Higher-education minister Philippe Baptiste announced on Monday evening in Le Parisien a "Choose France for Higher Education" plan — act two of the 2018 "Bienvenue en France" scheme initiated by then-prime minister Edouard Philippe. From the 2026 academic year, tuition fees for most non-EU foreign students will jump: €2,895 for an undergraduate degree and €3,941 for a master's, compared with the standard French rates of €178 and €254 respectively.

The 2018 rules had been sidestepped — only around 10 universities out of 78 (La Rochelle, Le Havre, Grenoble Alpes, Paris Panthéon-Assas) fully applied differentiated fees — but mass exemptions will no longer be allowed. "Differentiated fees are the rule, exemption the exception," Baptiste insists. Each university can exempt up to 10% of non-EU students, and top performers will be eligible for a French government scholarship.

Within two to three years the reform is expected to generate about €250m per year for universities, seen as badly needed in a tight budget context. The government also wants to prioritise science and engineering to support reindustrialisation. The reform will apply by decree to new arrivals and to students changing cycle, excluding scholarship holders. Source: Les Echos, 21 April 2026, Marie-Christine Corbier.

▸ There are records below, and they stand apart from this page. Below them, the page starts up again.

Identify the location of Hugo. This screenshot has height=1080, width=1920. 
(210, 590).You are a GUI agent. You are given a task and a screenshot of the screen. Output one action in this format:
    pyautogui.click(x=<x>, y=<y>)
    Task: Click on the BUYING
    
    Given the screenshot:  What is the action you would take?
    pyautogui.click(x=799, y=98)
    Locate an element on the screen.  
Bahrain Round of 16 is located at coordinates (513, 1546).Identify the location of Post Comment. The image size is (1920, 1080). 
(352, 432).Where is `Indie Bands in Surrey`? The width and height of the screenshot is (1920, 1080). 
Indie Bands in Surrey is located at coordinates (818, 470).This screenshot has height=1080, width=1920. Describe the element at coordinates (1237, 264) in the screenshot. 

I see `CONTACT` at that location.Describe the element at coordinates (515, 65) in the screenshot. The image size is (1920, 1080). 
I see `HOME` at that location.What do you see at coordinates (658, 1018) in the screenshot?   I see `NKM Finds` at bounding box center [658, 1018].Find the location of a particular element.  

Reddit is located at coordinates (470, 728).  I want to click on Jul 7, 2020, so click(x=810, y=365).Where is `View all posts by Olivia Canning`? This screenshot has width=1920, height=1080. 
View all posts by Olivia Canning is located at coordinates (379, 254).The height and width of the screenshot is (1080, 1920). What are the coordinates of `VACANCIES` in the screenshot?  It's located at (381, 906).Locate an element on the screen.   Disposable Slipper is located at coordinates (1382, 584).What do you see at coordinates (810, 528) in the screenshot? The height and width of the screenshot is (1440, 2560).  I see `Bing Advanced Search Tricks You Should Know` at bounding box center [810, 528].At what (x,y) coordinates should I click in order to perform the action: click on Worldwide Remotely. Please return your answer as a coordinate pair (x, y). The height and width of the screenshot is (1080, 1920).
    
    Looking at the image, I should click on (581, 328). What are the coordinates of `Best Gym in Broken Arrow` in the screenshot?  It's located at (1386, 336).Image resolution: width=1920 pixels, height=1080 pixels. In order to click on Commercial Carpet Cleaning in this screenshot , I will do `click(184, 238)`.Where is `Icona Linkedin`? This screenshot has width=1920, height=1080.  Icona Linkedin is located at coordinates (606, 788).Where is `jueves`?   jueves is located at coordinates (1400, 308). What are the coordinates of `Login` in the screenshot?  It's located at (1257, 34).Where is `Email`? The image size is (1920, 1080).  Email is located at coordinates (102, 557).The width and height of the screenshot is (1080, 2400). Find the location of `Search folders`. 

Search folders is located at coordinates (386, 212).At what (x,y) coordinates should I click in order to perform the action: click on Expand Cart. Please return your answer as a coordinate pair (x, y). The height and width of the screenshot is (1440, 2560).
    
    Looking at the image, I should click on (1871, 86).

The story in one line. Paris is multiplying non-EU tuition fees by roughly 15 to fund universities and steer foreign students toward science and engineering — while teeing up a pre-presidential wedge issue.

Key numbers

  • Undergraduate: €2,895 vs €178 today (×16)
  • Master’s: €3,941 vs €254 today (×15.5)
  • 10% exemption quota per university
  • ~€250m/year expected revenue within 2-3 years
  • 10 universities out of 78 fully applied the 2018 scheme (La Rochelle, Le Havre, Grenoble Alpes, Paris Panthéon-Assas)
  • Enforced by decree from September 2026

Why it matters

Uniform enforcement of differentiated fees — which had failed since 2018 — pushes French higher-education policy toward the Anglo-Saxon model: full pricing plus targeted scholarships. The budgetary impact (€250m per year) is real but secondary to the political one: putting foreign students on the presidential-campaign agenda. The risk is diverting part of the non-EU student base toward more competitive foreign universities.

Takeaway

The ministry is betting that European peers remain more expensive, and that top non-EU students will keep choosing France via the scholarship route. If that bet works, the €250m yearly revenue sticks; if not, the inflow shrinks and Paris hands the UK, Germany and the Netherlands an argument.